La unidad fundamenta la
estructura profunda como un sistema complejo
universal que se realiza en una interacción infinita entre formas de energía
vitales e inerciales, manifestadas en una continua recombinación de la
sustancia una. Esta mezcla constante deviene en equilibrios y desequilibrios que
sostienen el cuerpo según la cualidad de la sustancia que lo anima, estos
equilibrios y desequilibrios dependen de los grados de voluptuosidad de la
energía, cada interacción produce una forma particular de manifestación, a
veces produce formas sutiles e invisibles y otras veces evidentes rocas que
chocan con todo, generando explosiones llamativas. Cada forma particular que
adquiere la sustancia es en sí una personalidad, un símbolo específico que
remite a algo más extenso o más diminuto que es distinto, singular. Esa
distinción genera un espacio vacío, el espacio, donde nada es nada, sin
particularidades ni generalidades, el espacio a a donde el “Proceso” se dirije; si se concibe la libertad, es porque se
concibe ese espacio al cual uno se mueve cuando ya no hay espacio, ese espacio
es, por así decirlo, el “Proceso”
hacia la libertad, es así que concibo a
la Libertad; como el espacio vacío al que se dirigen unidades –distintas
en la superficie- dentro del mismo “Proceso”
y que son una comunidad, en tanto que identifican cada distinción como una posibilidad
de acceso a la Libertad, de esta identificación depende la permanencia temporal
de la unidad que constituye el “Proceso”mismo,
la permanencia de la conciencia del “Proceso”
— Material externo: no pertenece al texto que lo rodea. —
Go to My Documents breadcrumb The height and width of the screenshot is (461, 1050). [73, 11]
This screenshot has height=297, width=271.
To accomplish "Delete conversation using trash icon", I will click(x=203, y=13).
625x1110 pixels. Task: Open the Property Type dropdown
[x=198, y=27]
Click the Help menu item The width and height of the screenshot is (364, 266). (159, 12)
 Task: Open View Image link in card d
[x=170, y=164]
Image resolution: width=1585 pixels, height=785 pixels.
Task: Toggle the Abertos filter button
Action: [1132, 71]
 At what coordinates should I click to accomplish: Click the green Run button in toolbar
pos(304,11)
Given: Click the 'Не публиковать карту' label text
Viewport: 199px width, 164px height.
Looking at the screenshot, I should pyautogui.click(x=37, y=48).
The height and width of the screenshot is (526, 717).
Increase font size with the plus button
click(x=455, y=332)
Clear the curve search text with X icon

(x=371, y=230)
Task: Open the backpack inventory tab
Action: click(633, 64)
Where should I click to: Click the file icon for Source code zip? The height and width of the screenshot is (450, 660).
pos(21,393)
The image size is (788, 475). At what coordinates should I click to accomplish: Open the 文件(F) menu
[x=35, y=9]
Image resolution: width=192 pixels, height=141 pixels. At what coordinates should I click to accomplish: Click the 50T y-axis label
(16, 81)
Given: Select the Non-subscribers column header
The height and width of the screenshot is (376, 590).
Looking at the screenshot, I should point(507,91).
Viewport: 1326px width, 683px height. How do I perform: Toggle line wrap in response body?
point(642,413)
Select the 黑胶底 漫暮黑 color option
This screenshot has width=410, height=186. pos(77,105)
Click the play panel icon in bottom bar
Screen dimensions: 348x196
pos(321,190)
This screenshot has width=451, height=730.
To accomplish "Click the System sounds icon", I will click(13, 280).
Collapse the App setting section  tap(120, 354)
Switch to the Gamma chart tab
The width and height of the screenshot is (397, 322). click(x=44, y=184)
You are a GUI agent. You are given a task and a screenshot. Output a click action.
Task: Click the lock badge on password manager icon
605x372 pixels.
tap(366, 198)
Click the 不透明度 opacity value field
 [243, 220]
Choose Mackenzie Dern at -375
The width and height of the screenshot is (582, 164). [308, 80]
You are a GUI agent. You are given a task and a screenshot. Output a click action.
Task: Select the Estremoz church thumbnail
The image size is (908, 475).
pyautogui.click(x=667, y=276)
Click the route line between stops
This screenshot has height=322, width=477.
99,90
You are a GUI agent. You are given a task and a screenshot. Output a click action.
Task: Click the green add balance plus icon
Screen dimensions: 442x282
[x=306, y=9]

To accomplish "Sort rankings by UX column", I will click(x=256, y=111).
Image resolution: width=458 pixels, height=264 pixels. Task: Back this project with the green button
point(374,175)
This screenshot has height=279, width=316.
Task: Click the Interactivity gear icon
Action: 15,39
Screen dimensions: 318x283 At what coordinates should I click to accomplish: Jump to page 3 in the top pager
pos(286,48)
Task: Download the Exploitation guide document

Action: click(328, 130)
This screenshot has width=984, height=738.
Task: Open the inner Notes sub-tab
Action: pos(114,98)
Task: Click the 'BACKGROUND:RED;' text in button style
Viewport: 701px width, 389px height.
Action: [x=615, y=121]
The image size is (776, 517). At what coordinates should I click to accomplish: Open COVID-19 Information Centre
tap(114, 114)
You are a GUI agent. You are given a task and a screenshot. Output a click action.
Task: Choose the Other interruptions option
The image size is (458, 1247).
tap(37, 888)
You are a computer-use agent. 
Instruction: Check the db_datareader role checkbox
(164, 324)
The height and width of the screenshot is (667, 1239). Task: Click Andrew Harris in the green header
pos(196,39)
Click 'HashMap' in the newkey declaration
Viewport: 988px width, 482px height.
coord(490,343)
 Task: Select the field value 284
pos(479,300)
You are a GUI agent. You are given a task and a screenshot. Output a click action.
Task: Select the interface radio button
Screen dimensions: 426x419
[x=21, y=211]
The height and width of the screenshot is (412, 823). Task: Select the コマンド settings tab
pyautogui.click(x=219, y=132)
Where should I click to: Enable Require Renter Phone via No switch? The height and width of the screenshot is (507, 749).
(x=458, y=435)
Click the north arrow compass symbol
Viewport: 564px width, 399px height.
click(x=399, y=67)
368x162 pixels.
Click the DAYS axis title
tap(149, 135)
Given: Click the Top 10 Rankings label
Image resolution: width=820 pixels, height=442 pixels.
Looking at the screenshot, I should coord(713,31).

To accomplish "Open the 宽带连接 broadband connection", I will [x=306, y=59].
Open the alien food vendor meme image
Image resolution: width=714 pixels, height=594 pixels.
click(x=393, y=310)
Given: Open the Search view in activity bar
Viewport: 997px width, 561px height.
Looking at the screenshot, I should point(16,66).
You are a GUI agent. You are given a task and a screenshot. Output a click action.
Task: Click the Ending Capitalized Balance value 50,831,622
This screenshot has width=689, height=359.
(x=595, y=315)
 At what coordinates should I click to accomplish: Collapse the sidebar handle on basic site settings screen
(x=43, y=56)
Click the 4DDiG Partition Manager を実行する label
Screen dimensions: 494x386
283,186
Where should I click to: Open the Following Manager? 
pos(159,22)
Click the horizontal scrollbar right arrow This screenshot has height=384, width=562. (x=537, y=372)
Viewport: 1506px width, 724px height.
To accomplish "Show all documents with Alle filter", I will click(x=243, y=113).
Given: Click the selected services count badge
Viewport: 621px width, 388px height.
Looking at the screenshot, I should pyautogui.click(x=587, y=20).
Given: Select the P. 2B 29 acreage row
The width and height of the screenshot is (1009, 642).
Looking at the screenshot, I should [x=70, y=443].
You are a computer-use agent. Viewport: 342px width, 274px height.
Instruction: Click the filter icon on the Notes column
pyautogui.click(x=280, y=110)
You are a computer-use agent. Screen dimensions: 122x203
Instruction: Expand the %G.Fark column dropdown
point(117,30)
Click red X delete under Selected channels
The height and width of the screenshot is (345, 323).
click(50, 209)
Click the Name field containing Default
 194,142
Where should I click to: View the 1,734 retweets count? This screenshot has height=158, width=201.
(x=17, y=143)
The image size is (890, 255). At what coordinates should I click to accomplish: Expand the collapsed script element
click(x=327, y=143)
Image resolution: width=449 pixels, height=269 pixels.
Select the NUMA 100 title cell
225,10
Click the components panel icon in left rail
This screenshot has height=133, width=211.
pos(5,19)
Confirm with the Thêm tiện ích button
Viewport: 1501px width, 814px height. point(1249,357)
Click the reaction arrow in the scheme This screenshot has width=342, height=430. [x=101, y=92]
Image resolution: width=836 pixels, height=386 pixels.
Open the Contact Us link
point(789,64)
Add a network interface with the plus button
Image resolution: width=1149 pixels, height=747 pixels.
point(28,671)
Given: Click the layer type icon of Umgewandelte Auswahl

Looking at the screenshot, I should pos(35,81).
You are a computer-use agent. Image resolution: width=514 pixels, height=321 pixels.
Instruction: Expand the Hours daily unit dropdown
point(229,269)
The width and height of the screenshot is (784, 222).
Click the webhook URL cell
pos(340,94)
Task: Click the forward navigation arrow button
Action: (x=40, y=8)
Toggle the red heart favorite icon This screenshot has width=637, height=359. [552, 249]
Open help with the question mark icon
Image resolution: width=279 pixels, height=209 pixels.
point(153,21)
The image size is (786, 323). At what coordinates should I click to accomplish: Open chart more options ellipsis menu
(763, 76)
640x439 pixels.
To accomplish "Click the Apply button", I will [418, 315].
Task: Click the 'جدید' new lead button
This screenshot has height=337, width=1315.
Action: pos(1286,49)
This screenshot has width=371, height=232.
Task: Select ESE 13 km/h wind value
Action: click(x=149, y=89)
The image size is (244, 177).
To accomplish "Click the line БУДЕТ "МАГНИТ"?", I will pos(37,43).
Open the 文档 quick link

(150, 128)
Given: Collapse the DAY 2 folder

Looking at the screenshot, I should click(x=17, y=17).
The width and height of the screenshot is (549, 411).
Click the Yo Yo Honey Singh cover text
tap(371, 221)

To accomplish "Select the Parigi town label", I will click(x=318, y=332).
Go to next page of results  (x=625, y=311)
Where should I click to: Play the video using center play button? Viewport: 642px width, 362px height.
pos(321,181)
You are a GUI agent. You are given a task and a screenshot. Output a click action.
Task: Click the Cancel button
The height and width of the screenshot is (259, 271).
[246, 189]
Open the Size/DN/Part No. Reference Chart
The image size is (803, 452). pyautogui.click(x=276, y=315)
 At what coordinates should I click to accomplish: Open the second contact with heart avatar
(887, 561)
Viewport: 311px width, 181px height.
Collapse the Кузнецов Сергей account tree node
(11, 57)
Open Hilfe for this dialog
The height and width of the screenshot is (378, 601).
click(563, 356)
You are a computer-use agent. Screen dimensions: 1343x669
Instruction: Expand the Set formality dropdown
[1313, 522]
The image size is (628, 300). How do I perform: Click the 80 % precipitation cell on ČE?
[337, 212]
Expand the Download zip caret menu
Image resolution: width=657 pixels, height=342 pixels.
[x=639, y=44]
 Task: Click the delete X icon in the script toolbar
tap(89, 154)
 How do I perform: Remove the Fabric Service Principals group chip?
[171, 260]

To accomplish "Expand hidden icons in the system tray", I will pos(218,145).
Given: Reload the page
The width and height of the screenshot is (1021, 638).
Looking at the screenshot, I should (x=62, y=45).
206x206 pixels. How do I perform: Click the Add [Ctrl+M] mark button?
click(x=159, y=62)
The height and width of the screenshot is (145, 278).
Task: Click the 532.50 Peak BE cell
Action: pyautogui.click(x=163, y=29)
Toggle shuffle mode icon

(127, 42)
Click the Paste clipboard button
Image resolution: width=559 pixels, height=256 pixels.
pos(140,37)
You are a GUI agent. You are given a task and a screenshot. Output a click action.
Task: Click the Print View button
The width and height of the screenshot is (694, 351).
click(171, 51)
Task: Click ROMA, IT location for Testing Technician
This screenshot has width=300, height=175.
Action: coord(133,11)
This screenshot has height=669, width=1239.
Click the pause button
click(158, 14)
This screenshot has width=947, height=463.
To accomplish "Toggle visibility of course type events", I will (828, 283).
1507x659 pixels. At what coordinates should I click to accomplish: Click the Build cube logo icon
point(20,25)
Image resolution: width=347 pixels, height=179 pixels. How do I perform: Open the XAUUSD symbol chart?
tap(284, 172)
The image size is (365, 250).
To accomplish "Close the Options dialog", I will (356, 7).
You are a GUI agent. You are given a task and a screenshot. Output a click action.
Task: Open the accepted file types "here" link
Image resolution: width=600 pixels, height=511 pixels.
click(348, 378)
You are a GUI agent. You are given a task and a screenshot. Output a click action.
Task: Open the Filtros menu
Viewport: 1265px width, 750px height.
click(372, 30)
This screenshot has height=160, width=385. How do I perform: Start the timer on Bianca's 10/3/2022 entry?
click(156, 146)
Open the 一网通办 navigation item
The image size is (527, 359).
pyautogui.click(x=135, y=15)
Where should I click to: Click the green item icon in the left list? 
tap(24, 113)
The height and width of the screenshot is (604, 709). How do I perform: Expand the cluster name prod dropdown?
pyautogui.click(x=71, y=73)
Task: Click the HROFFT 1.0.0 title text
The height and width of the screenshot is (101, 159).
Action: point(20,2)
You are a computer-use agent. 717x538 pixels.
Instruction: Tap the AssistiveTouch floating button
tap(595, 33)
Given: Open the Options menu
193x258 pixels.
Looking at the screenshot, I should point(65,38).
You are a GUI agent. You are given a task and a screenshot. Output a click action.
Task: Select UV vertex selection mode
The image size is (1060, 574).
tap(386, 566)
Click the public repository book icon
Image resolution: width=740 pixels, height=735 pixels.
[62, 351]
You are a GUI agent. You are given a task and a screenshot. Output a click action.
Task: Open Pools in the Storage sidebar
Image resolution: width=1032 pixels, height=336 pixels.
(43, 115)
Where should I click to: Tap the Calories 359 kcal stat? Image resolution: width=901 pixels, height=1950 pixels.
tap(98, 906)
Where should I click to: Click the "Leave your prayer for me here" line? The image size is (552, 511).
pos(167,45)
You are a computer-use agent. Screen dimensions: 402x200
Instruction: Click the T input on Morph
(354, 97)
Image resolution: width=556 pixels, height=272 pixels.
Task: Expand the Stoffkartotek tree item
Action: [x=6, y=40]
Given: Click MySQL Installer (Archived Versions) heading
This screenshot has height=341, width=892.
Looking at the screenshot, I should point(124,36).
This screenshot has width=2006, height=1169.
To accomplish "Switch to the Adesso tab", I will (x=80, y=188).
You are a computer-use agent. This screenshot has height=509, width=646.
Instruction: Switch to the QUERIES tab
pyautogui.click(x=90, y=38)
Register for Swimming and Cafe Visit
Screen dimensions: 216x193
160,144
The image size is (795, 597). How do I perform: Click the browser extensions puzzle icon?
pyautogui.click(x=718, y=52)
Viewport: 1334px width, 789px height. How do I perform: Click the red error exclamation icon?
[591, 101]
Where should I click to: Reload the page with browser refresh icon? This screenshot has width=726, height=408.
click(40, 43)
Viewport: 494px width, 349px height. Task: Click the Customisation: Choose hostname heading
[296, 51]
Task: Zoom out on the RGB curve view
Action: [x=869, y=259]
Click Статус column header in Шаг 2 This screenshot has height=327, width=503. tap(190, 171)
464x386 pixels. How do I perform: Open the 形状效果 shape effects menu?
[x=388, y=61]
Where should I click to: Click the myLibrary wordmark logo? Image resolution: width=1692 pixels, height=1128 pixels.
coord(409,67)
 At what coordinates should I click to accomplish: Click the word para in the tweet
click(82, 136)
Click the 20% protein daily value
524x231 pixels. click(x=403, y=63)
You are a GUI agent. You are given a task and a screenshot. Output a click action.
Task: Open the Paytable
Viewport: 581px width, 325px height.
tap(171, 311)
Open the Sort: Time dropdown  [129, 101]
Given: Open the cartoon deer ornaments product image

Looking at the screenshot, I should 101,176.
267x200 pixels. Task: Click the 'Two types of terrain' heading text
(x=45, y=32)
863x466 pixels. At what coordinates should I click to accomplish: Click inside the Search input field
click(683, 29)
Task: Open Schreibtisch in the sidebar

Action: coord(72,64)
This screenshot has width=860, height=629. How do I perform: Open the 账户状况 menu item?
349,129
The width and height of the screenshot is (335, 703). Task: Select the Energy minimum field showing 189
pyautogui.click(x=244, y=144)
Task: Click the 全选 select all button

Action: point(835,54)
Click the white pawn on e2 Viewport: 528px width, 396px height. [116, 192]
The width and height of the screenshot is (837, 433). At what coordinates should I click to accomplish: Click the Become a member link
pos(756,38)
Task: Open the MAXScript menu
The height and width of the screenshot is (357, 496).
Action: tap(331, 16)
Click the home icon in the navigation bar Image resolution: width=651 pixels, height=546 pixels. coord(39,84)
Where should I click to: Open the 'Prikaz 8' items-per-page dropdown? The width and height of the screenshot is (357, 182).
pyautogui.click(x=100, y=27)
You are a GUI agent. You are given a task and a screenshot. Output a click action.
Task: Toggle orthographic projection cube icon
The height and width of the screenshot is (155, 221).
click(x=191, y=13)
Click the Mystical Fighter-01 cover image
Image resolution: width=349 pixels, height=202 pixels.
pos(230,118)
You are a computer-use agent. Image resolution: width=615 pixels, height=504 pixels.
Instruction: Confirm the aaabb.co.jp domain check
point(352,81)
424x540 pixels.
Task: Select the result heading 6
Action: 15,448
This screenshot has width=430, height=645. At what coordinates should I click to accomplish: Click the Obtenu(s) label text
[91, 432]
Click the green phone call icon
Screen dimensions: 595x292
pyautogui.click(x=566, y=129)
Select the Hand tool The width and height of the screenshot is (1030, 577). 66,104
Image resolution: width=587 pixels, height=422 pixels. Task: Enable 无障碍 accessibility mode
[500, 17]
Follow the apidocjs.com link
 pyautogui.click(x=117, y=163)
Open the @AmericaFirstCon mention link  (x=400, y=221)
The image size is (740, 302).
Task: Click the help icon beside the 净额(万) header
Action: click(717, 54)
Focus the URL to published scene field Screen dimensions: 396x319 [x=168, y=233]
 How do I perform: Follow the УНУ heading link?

en común, es la permanencia de la comunidad. Esta distinción funda la
separación analítica y luego dialéctica entre Voluntad y Circunstancia, entre
aquello que es único en cada uno y que constituye la referencia base para
distinguir nuestra función particular en el movimiento general, para distinguir
las libertades, que las distinciones hacen posibles para mantener la comunidad.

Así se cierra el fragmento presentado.